这就很危险了,就像问路时,不知道路的人为了显得有用而瞎指方向一样。


解决方法:给AI一个"不知道"的选项


"如果你对问题没有确切的答案,或者需要最新信息才能准确回答,请直接说"我需要更多信息才能准确回答这个问题",不要猜测或编造答案。"


这样AI就有了说"不知道"的勇气,反而让它更可靠。


第三层企业级应用:三层提示词架构系统


为什么需要分层管理?


想象一下,你经营一家连锁餐厅,有麦当劳、肯德基、必胜客三种不同风格的分店。你会怎么管理?
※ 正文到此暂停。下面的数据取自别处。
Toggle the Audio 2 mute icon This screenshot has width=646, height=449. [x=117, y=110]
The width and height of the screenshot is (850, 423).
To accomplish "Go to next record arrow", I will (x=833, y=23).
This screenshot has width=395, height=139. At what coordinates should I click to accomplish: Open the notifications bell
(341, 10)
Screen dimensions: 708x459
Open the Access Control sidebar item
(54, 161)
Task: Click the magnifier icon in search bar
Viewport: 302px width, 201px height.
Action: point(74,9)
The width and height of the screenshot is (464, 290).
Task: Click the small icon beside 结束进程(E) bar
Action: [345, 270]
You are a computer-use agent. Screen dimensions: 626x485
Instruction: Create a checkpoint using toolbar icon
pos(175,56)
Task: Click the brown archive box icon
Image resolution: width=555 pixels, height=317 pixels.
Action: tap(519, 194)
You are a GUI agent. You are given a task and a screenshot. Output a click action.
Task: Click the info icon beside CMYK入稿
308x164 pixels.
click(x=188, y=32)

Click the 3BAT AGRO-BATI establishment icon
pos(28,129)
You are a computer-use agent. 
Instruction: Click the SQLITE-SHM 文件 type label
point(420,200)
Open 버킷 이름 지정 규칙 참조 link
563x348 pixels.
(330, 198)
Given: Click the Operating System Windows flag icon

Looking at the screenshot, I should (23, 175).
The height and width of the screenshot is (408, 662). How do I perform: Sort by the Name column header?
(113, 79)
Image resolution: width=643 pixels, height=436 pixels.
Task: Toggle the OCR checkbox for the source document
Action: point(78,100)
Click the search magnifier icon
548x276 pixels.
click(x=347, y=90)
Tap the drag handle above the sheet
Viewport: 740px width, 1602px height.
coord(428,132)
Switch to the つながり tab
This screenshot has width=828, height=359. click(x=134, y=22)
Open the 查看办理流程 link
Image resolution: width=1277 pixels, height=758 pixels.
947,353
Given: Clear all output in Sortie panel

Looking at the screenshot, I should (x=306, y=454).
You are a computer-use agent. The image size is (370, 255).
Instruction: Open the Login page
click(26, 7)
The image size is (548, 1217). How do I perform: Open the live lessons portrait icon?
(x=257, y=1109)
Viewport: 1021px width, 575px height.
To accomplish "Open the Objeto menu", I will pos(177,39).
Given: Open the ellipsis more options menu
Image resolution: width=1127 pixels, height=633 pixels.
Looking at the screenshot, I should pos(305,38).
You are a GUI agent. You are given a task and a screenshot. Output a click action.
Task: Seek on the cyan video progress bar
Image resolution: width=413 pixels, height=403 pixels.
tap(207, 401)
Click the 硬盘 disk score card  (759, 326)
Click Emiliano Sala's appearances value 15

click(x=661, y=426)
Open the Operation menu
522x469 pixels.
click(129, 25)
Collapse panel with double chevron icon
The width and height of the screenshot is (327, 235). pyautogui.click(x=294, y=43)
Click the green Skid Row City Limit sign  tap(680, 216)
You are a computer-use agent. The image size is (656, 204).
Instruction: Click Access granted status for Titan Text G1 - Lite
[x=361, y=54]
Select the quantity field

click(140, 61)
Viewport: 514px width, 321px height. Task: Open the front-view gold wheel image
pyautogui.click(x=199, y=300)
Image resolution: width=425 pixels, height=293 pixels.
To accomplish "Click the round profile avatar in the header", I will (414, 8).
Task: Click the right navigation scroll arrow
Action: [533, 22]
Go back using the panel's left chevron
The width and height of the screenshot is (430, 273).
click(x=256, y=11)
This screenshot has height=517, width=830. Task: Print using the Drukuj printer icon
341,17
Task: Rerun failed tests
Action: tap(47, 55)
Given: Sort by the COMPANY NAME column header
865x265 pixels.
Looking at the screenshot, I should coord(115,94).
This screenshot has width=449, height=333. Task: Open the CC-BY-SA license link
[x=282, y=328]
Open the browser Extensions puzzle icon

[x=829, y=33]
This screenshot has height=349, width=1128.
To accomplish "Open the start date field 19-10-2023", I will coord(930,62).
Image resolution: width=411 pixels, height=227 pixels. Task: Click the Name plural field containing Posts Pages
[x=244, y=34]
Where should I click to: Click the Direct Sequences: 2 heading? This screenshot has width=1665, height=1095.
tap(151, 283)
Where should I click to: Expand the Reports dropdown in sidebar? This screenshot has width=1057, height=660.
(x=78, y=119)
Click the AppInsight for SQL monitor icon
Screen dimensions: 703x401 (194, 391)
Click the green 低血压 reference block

如果为每家店单独写一套完整的管理手册,工作量巨大,而且很多基础内容是重复的(比如食品安全标准、客户服务礼仪)。


聪明的做法是建立三层管理体系:


  • 第一层:集团统一标准(适用于所有分店)
  • 第二层:品牌特色规则(麦当劳的规则vs肯德基的规则)
  • 第三层:具体门店指令(今天的特价菜单)


AI提示词也是同样的道理。


第一层:系统提示词(公司基本法)


这一层定义最基础、最通用的规则,就像公司的基本法。不管服务哪个客户,这些规则都不变。


例子:"作为客户服务AI,你必须始终遵循以下原则:


  • 保持礼貌和专业的语气
  • 优先确保客户满意
  • 保护客户隐私信息
  • 遇到无法解决的问题时,及时转交人工客服
  • 绝不承诺超出公司政策范围的服务"


这就像酒店行业的基本服务标准,不管是希尔顿还是万豪,这些基本原则都是通用的。


第二层:开发者提示词(客户定制规则)


这一层添加特定客户的个性化需求。比如为Netflix提供服务和为银行提供服务,规则肯定不同。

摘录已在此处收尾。